Całkiem niedawno, bo 12 września obchodziliśmy Światowy Dzień Pierwszej Pomocy. W naszym profilu społecznościowym informowaliśmy o zatrważających statystykach, często wynikających z ludzkiej obojętności. Dziś właśnie taką sytuację zaobserwował jeden z naszych Czytelników i podzielił się z nami swoimi spostrzeżeniami. Jak sam zaobserwował, nadal spotykamy się z ludzką obojętnością i zupełną biernością.
Zupełna bierność ze strony świadków zdarzenia, może doprowadzić do szybkiego pogorszenia stanu zdrowia, a nawet śmierci.
- Dzień dobry, piszę w sprawie zlekceważenia dzisiejszej sytuacji. Kilku dorosłych ludzi, którzy siedzieli na ławce, zupełnie ignorowali mężczyznę, który miał całą twarz i odzież w krwi. Na miejscu byli też inni przechodnie, którzy w ogóle nie zwracali na niego uwagi. Jedna z siedzących na ławce pań z uśmiechem na twarzy, zapytała tylko co się stało i tyle - nie udzieliła mu żadnej pomocy. Dopiero młoda dziewczyna zareagowała i zadzwoniła na pogotowie i była przy nim cały czas. Myślę, że postawa tej dziewczyny jest godna podziwu. Dodam jeszcze, że mężczyzna sam prosił o pomoc - relacjonuje Czytelnik.
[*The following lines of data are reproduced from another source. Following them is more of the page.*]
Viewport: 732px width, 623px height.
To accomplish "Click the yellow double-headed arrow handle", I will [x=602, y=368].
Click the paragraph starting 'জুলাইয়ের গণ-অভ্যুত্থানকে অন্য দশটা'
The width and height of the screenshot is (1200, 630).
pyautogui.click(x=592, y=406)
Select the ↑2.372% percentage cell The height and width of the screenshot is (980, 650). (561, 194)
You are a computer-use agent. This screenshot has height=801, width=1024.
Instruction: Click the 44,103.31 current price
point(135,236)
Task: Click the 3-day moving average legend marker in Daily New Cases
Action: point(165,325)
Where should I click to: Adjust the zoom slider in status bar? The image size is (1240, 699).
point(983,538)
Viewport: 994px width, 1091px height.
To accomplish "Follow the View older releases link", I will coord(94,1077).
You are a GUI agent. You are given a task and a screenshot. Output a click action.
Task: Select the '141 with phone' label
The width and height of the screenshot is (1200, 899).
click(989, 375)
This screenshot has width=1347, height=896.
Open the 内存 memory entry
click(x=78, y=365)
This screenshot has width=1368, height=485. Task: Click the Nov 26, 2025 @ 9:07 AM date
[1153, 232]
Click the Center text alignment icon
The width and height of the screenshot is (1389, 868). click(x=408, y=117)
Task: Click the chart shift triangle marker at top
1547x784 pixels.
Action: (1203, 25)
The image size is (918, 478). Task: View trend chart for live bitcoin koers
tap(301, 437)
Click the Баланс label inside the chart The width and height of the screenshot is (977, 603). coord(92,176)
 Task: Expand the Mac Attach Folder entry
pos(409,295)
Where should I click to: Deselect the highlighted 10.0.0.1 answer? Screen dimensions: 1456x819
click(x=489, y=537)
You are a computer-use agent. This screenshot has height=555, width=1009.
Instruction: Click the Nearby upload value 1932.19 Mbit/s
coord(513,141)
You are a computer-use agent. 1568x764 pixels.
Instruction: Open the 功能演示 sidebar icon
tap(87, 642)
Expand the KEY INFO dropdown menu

Oczywiście, że postawa tej młodej osoby jest godna pochwały. Niestety, to dość częsty obrazek w miejscu różnych zdarzeń losowych, to właśnie osoby młode chętniej udzielają pomocy. Dlaczego? Bo są wyedukowane w tym zakresie i reagują w sposób naturalny. Średnie pokolenie, na tzw. PO (Przysposobieniu Obronnym), bardziej edukowało sie w zakresie budowy maski przeciwgazowej i karabinu, niż jakichkolwiek technikach ratowniczych.
Nadal wśród naszego społeczeństwa pokutuje straszny mit, że lepiej nie ruszać poszkodowanego, bo można pogorszyć jego stan. Należy pamiętać, że zwykłe udrożnienie dróg oddechowych, czy odpowiednie ułożenie, może okazać się gestem ratującym coś bardzo cennego - życie!